• **Consignes**
• A. Selon le texte sur la grippe saisonnière, dans quelle revue l'étude de l'Institut Karolinska a-t-elle paru ?
• B. Relevez tous les noms propres du texte sur la grippe saisonnière, chacun une seule fois.
• C. Prolongez le texte sur la grippe saisonnière et les surinfections à la suite de sa dernière phrase.

• **Texte à étudier**
★ ★ ★ ★ ★ ★ ★

En temps normal, c’est l’une des maladies qui nous occupe tout l’hiver, mais la Covid-19 en a décidé autrement. Mais il ne faudrait pas l'oublier trop vite. La grippe saisonnière qui frappe habituellement en hiver, est également responsable d’autres infections, car elle entraîne, sans que l’on ne sache pourquoi, un risque de pneumonie bactérienne. Des chercheurs de l'Institut Karolinska (Suède) ont découvert pourquoi les surinfections, en particulier celles liées à la grippe, font de nombreuses victimes dans le monde entier chaque année. L'étude publiée dans la revue PNAS le 28 octobre 2020, pourrait également contribuer à la recherche sur Covid-19.

★ ★ ★ ★ ★ ★ ★

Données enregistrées
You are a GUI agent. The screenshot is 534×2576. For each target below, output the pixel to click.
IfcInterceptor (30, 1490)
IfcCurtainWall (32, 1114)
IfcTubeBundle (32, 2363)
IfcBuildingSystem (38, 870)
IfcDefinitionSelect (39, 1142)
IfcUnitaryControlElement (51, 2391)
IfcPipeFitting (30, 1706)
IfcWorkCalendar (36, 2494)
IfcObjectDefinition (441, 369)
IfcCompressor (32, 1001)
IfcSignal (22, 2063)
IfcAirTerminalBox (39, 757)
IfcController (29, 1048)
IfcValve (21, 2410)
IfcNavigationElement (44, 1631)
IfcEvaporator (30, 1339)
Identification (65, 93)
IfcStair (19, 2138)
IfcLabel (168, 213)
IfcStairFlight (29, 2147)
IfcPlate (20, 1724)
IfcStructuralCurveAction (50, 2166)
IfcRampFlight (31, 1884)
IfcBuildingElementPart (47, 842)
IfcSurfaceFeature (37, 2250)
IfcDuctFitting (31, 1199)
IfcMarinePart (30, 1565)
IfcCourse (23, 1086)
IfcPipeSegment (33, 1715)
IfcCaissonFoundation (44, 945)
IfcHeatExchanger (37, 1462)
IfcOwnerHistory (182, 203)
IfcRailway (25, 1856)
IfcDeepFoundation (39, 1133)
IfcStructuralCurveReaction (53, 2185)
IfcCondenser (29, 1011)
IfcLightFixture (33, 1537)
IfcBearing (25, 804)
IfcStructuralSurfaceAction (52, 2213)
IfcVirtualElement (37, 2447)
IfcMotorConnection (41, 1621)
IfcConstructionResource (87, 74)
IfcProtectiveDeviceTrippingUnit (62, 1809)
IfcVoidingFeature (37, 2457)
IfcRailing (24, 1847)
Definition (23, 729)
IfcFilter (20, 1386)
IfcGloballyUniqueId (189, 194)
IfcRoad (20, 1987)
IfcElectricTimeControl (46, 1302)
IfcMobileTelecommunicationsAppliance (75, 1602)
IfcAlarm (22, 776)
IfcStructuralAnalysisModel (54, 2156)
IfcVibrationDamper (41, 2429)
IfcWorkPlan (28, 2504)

★ ★ ★ ★ ★ ★ ★

• **Réponses dans l'ordre**
• A. Dans la revue PNAS.

• B. Covid-19, Institut Karolinska, Suède, PNAS

• C.
Pour comprendre le potentiel mortel de la grippe, remontons dans le temps. La grippe espagnole est une pandémie de grippe qui a balayé le monde entre 1918 et 1919 et qui, contrairement à de nombreuses autres pandémies, a frappé de manière disproportionnée des jeunes adultes en bonne santé. Parmi les nombreuses raisons derrière cette hécatombe (entre 20 et 50 millions de morts), l’une d’entre elles concerne les surinfections causées par des bactéries, en particulier les pneumocoques.
Des nutriments en moins, des infections en plus
La grippe est causée par un virus, mais ce dernier n’est pas directement responsable de la mort. La cause la plus fréquente de décès provient une pneumonie bactérienne plutôt que du virus de la grippe en lui-même. Les infections à pneumocoques sont la cause la plus fréquente de pneumonie et l'une des principales causes de décès dans le monde.
Une infection antérieure par le virus de la grippe sensibilise aux infections à pneumocoques, mais les mécanismes qui le sous-tendent n'étaient pas entièrement compris. C’est cette mécanique que les chercheurs ont identifié, notamment les changements induits par la grippe dans les voies respiratoires inférieures qui affectent la croissance des pneumocoques dans les poumons.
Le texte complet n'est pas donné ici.